Совсем отдельно стоит вопрос о том, не имеют ли некоторые данные II послания к Тимофею, например, I, 15 - 18; II, 17 - 18; IV, 9 - 21, исторической цены; хотя подделыватель и не знал в подробностях жизни Павла и не имел в своем распоряжении Деяний, однако, ему могли быть известны новые сведения, особенно о последней эпохе жизни апостола. В частности мы думаем, что место II Тим., IV, 9 - 21 имеет большое значение и бросает истинный свет на заключение Павла в Риме. Четвертое Евангелие тоже в своем роде представляет апокриф; нельзя однако из-за этого говорить, что оно не имеет исторической ценности. Что касается странности, какой нам кажутся подобные подлоги, то это не должно нас смущать. В этом не видели ничего дурного. Если бы благочестивый автор подложных посланий к Тимофею и Титу мог вернуться к жизни и присутствовать при спорах, которые возбуждают среди нас его произведения, он отвечал бы также, как азиатский священник, автор романа Феклы, когда ему не оставалось больше никакого выхода: convictum atque confessum id se amore Pauli fecisse. Время составления этих трех посланий надо отнести к 90 - 100 гг. Феофил Антиохийский (ок. 170 г.) ясно цитирует их. Ириней, Климент Александрийский, Тертуллиан тоже принимают их. Марцион, наоборот, отвергал или не знал их. Намеки на них, которые будто бы находятся в посланиях, приписываемых Клименту Римскому, Игнатию и Поликарпу, сомнительны. В эту эпоху в воздухе как бы носилось известное количество готовых гомилетических фраз; наличность последних в каком-нибудь произведении ничуть не доказывает, что автор позаимствовал их непосредственно из того или другого писания, где они также читаются. Созвучие, замечаемое между некоторыми выражениями Гегезиппа и иными местами данных посланий, странно; трудно сказать, какое заключение из этого следует вывести, ибо, если в этих выражениях Гегезипп имеет в виду I послание к Тимофею, то, по-видимому, он считает его написанным после смерти апостолов. Как бы то ни было, ясно, что когда составлялся сборник посланий Павла, письма к Титу и Тимофею пользовались полным авторитетом. Где они были составлены? Быть может, в Эфесе, быть может, в Риме. Сторонники второго предположения могут сказать, что на Востоке не были бы сделаны те промахи, которые замечаются в посланиях.

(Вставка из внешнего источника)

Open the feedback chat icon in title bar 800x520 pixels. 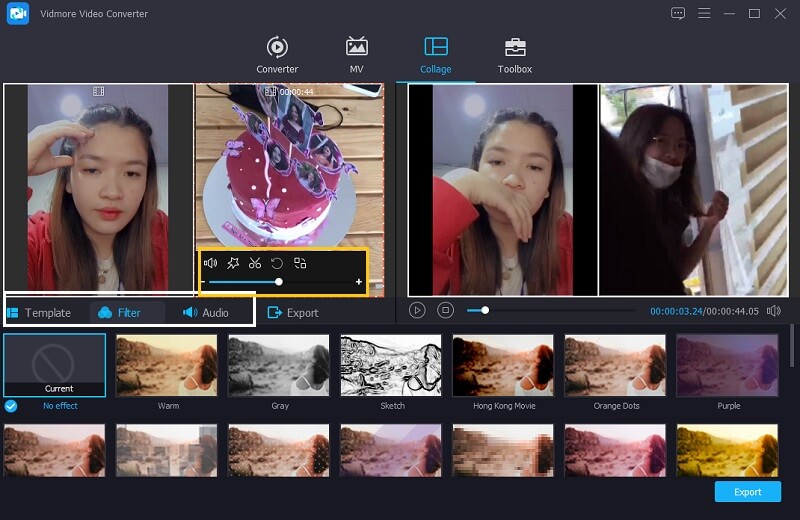point(678,13)
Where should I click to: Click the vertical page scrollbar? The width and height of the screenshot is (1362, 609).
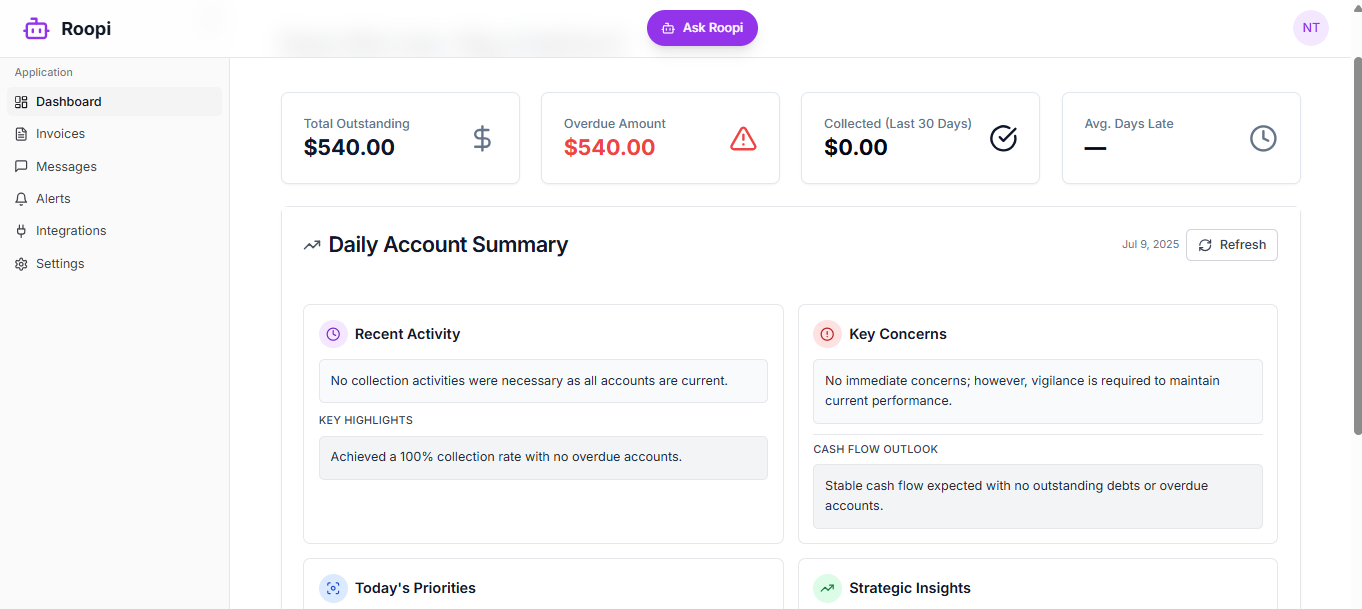point(1356,250)
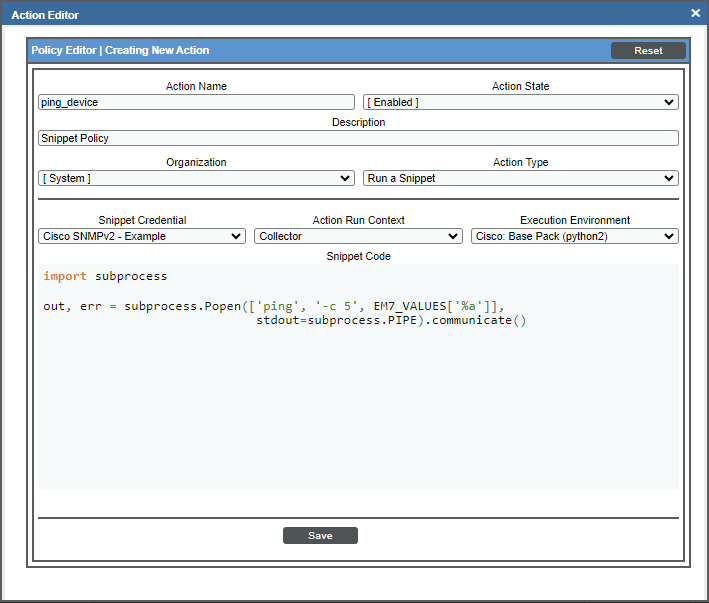Click the Snippet Code label

[358, 256]
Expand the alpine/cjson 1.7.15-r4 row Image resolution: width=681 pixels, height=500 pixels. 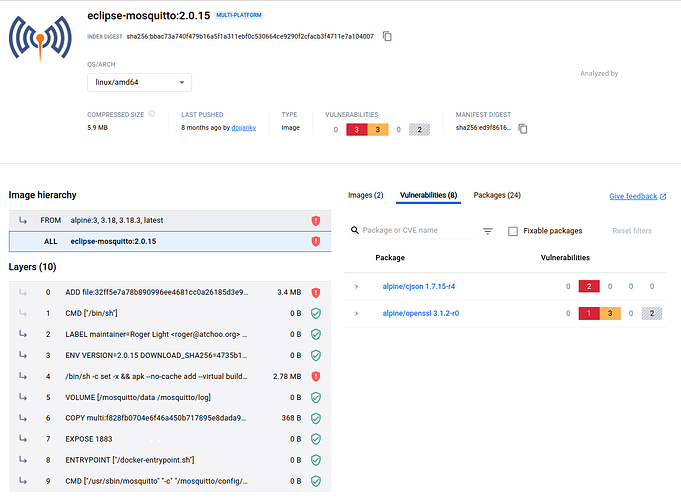[356, 287]
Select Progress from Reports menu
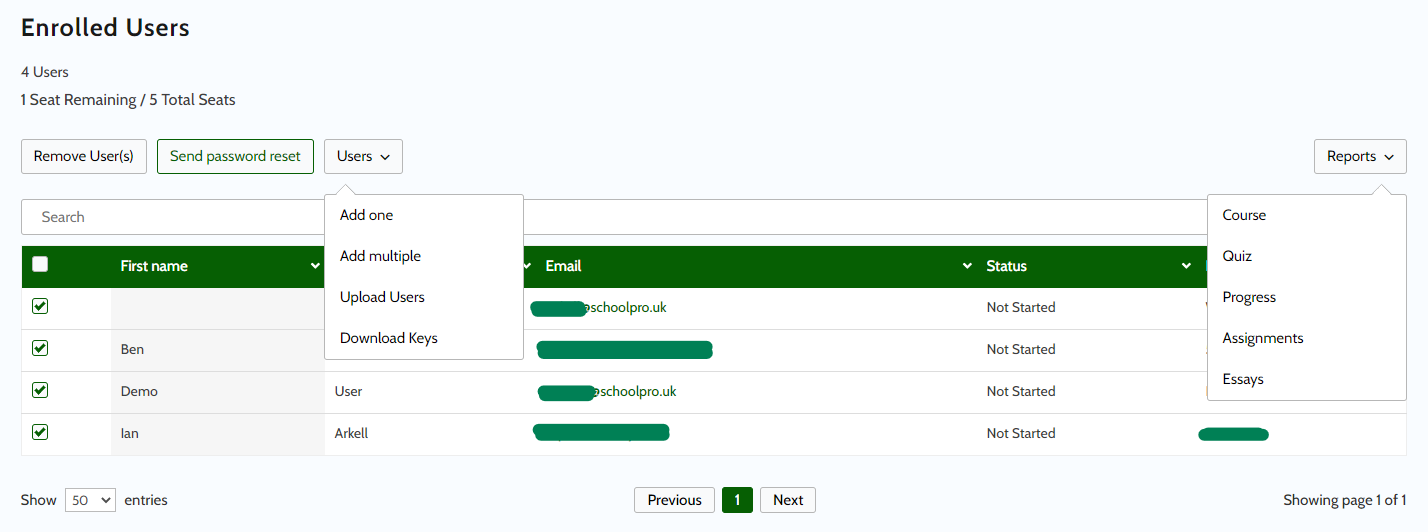 pyautogui.click(x=1249, y=297)
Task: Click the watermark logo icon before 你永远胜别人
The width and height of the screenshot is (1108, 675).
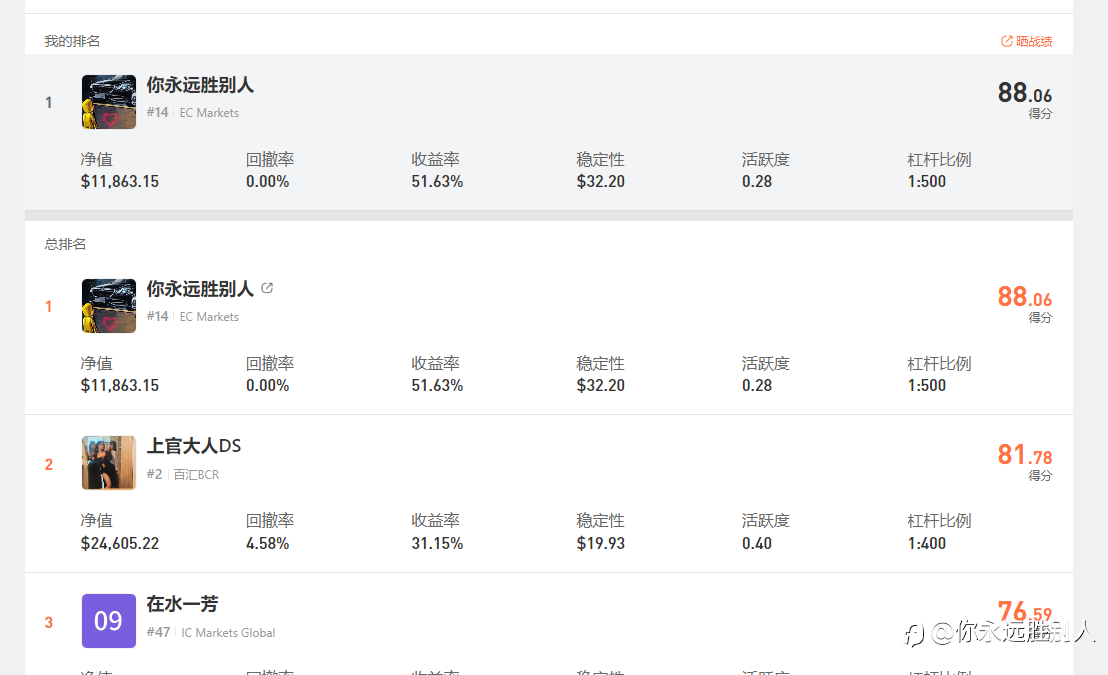Action: [x=914, y=633]
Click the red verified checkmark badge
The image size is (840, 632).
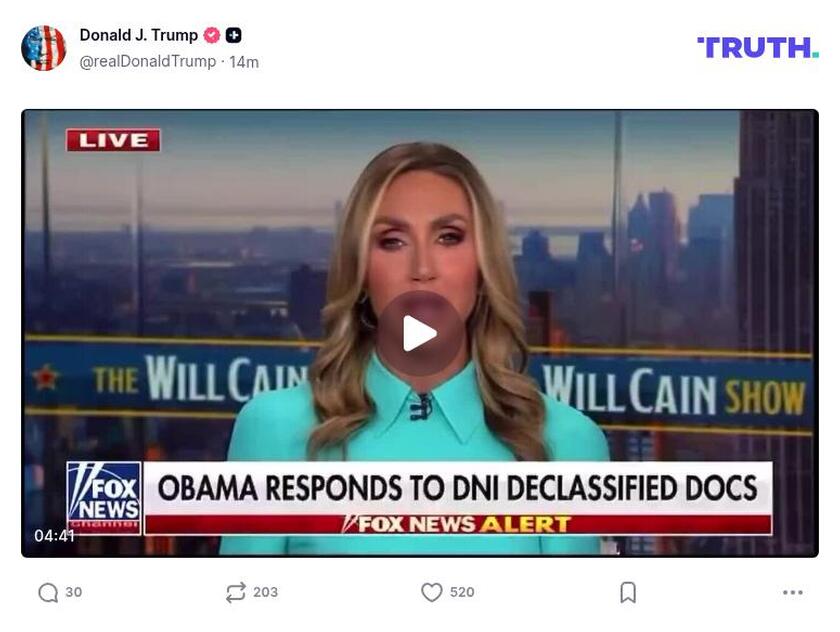click(x=212, y=35)
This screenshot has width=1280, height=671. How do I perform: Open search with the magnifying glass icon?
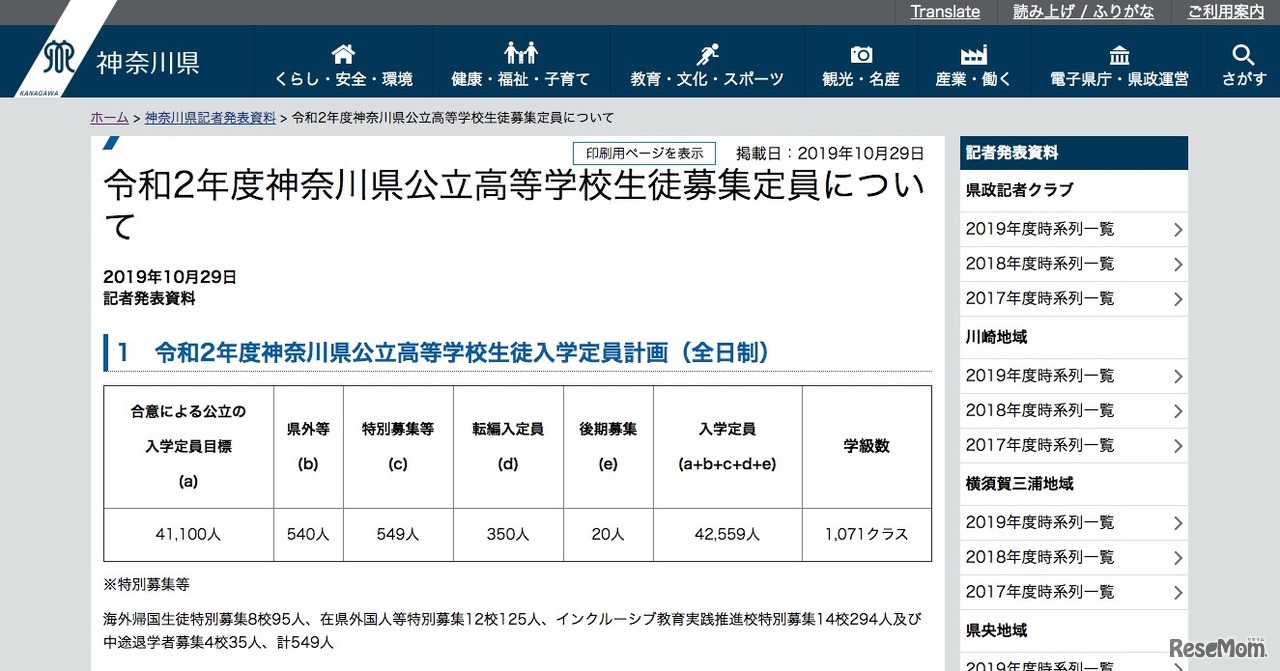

В слоге встречаются латинизмы. План, в виду которого написано было произведение - именно, желание усилить иерархический принцип и авторитет церкви, предлагая пример благочестия, послушания, "церковного духа", начертанный самим апостолом, вполне гармонирует со всем, что нам известно о характере Римской церкви в I веке. Нам остается рассмотреть послание к Евреям. Как мы уже сказали, даже если бы это послание не принадлежало к произведениям Павла, его никоим образом нельзя было бы поместить в одну категорию с посланиями к Тимофею и к Титу, так как автор и не старается выдать его за вещь апостола Павла. Какую ценность имеет установившееся в церкви мнение, будто Павел - автор названного послания? Изучение рукописей, анализ церковного предания и внутренняя критика самой вещи осветят перед нами этот вопрос.